- [Su tarea]
Cite textualmente el pasaje de la reflexión sobre el chisme que va desde "-Sí —respondió el" hasta "como los sabios.", ambos incluidos.

- [Texto del ejercicio]

LENGUA DE SABIOS – 1A PARTE
«El Señor me dio lengua de sabios, para saber hablar palabras al cansado; despertará mañana tras mañana, despertará mi oído para que oiga como los sabios» (Isa. 50:4, RV60).
Tras escuchar su predicación acerca de los talentos, un miembro de iglesia se acercó al ministro con la siguiente consulta:
–Pastor, fíjese en mi dilema. Yo creo que tengo un solo talento, pero no estoy convencido de que sea muy bueno.
– Ah, ¿sí? ¿Y cuál es su talento? -quiso saber el pastor.
-El chisme. Me gusta mucho hablar de los demás. ¿Qué puedo hacer para cambiar:
– ¿Recuerdas la parábola del hombre al que solo se le dio un talento y fue y lo enterró? – le hizo pensar el ministro.
-Sí —respondió el hombre.
-Ve y haz tú lo mismo.
Aunque la anécdota resulte graciosa, el chisme no tiene nada de gracia ni es cuestión ligera tampoco. Es una práctica que afecta a demasiadas personas (al que habla, al que escucha y a la persona objeto de los comentarios) y que proviene de un impulso contrario al amor y la pureza a las que nos invita el evangelio.
Naturalmente, nosotras somos apenas mujeres de carne y hueso que, como tal, carecemos de la sabiduría de lo Alto. Como bien explica el profeta Isaías en el versículo de hoy, es el Señor quien nos da lengua de sabios para poder expresar palabras atinadas a quienes nos escuchan. Cuando el apóstol Santiago pregunta: «¿Quién es sabio y entendido entre vosotros?» (Sant. 3:13, RV60), bien podemos responderle con la segunda parte del versículo de Isaías: quien mañana tras mañana despierta su oído para oír como los sabios.

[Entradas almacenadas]
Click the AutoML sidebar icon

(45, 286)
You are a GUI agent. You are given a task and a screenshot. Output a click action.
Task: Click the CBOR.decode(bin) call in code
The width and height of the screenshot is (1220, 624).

- [Respuesta del ejercicio]
-Sí —respondió el hombre.
-Ve y haz tú lo mismo.
Aunque la anécdota resulte graciosa, el chisme no tiene nada de gracia ni es cuestión ligera tampoco. Es una práctica que afecta a demasiadas personas (al que habla, al que escucha y a la persona objeto de los comentarios) y que proviene de un impulso contrario al amor y la pureza a las que nos invita el evangelio.
Naturalmente, nosotras somos apenas mujeres de carne y hueso que, como tal, carecemos de la sabiduría de lo Alto. Como bien explica el profeta Isaías en el versículo de hoy, es el Señor quien nos da lengua de sabios para poder expresar palabras atinadas a quienes nos escuchan. Cuando el apóstol Santiago pregunta: «¿Quién es sabio y entendido entre vosotros?» (Sant. 3:13, RV60), bien podemos responderle con la segunda parte del versículo de Isaías: quien mañana tras mañana despierta su oído para oír como los sabios.